● EXERCISE OBJECTIVE
Return every line of the data below word for word, from the line containing "Find the location" through the end of the data, with both of those lines included. Omit the pictures from your answer.

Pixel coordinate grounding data
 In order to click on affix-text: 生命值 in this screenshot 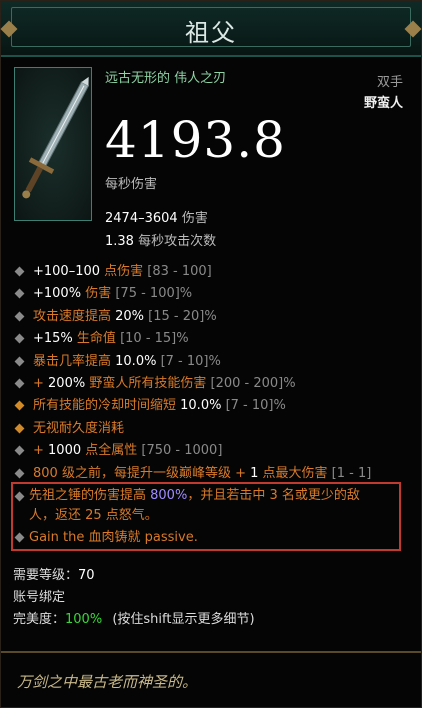, I will do `click(96, 339)`.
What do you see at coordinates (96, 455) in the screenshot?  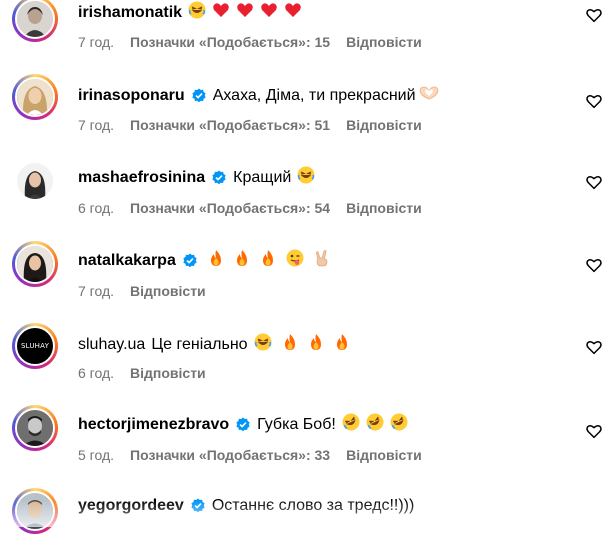 I see `comment-time: 5 год.` at bounding box center [96, 455].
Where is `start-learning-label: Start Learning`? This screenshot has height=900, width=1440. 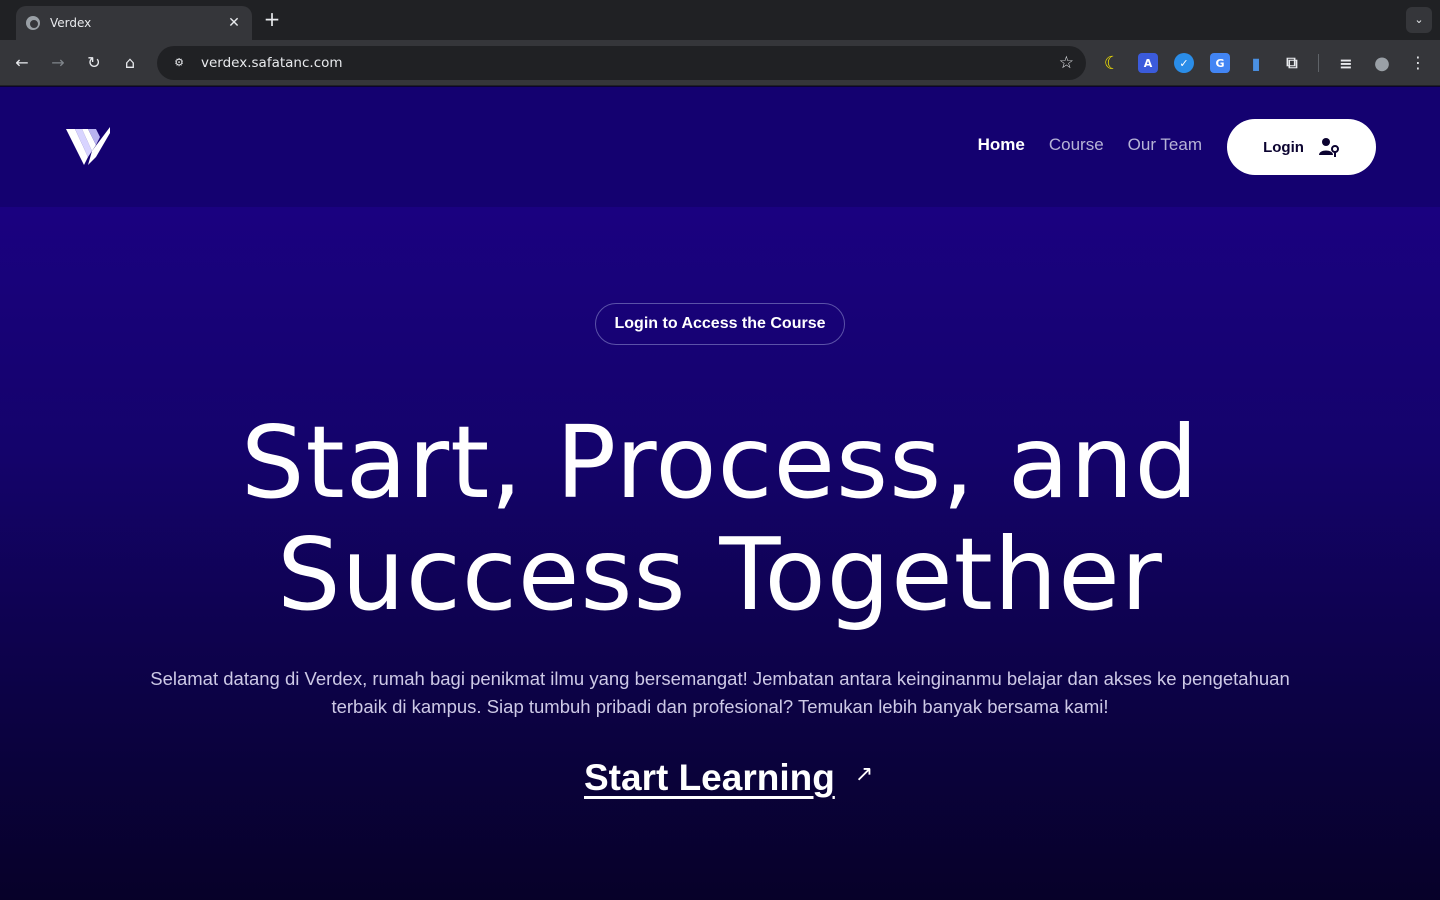 start-learning-label: Start Learning is located at coordinates (710, 778).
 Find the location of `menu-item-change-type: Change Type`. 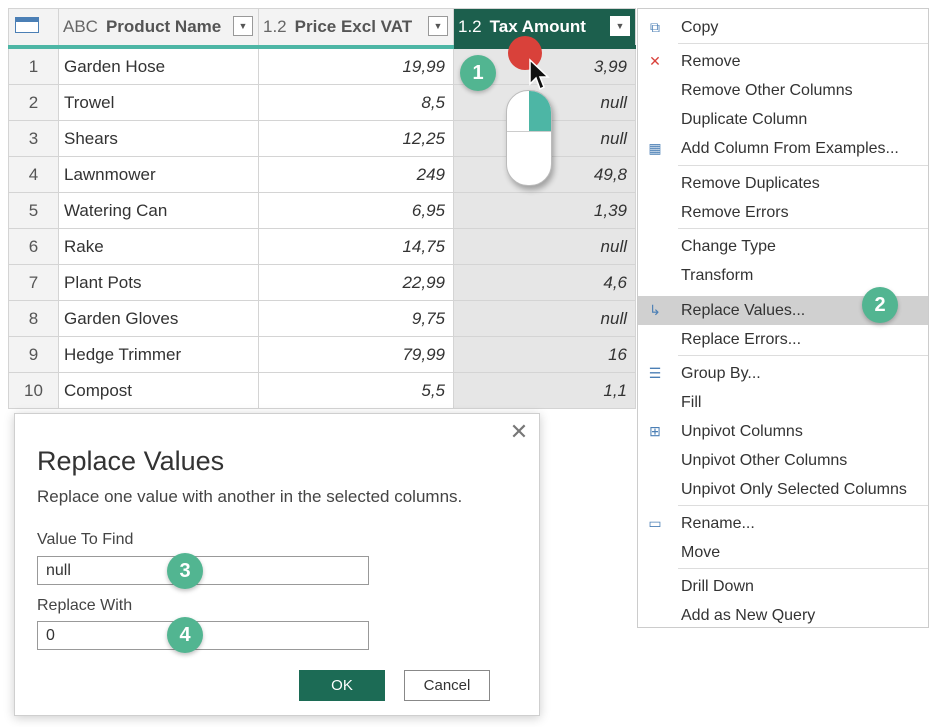

menu-item-change-type: Change Type is located at coordinates (783, 246).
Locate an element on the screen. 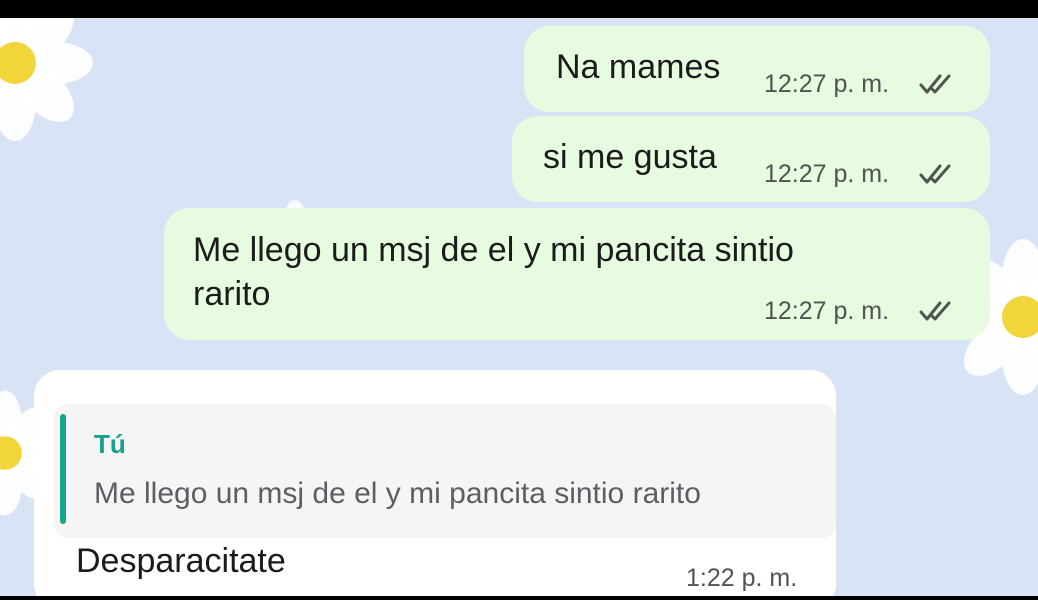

● OUTPUT FOR THIS EXERCISE
 Find the location of `menu-item-change-type: Change Type`. 

menu-item-change-type: Change Type is located at coordinates (783, 246).
Locate an element on the screen. 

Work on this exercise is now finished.